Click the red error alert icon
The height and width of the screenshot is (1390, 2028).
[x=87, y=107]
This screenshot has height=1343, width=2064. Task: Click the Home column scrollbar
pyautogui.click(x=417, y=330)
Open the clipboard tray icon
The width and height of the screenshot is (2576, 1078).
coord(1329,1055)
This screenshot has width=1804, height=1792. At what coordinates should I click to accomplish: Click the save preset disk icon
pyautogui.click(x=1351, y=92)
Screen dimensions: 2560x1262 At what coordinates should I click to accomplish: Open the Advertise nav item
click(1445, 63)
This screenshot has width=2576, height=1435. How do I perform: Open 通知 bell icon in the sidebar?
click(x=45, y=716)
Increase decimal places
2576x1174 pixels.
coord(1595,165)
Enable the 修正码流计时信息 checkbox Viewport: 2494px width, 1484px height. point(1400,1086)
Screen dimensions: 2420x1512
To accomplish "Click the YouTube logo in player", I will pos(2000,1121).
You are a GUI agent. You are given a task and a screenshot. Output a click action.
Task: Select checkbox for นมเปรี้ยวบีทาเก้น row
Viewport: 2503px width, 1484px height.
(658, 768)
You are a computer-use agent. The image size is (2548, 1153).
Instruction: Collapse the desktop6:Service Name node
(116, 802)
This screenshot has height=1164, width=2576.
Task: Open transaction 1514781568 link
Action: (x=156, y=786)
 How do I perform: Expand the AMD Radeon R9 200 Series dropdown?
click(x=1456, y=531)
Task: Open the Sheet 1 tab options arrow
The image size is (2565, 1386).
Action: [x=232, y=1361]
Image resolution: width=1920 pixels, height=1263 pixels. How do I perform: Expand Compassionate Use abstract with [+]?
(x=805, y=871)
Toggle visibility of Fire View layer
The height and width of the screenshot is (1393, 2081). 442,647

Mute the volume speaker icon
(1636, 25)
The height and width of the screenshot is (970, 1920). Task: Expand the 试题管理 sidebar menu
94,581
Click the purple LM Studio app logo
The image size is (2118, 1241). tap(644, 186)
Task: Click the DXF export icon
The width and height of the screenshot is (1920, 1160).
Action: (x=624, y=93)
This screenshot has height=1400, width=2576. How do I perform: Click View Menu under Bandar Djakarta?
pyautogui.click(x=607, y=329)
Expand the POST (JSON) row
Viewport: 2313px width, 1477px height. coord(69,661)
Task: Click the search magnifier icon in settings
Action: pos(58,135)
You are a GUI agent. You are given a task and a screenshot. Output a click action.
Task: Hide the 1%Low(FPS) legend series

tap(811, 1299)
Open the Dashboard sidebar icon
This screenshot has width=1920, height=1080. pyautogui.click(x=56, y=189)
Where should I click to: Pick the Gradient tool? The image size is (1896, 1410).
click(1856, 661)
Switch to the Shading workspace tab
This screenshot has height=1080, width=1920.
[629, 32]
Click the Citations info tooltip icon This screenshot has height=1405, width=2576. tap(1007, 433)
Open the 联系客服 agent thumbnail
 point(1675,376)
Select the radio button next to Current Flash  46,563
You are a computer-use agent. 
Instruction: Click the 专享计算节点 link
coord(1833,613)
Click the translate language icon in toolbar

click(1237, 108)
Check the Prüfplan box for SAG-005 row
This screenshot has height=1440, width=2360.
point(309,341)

━━━━

Scan the material above for the string "Select". Return each line where it occurs.

Task: Select checkbox for นมเปรี้ยวบีทาเก้น row
Select the radio button next to Current Flash  46,563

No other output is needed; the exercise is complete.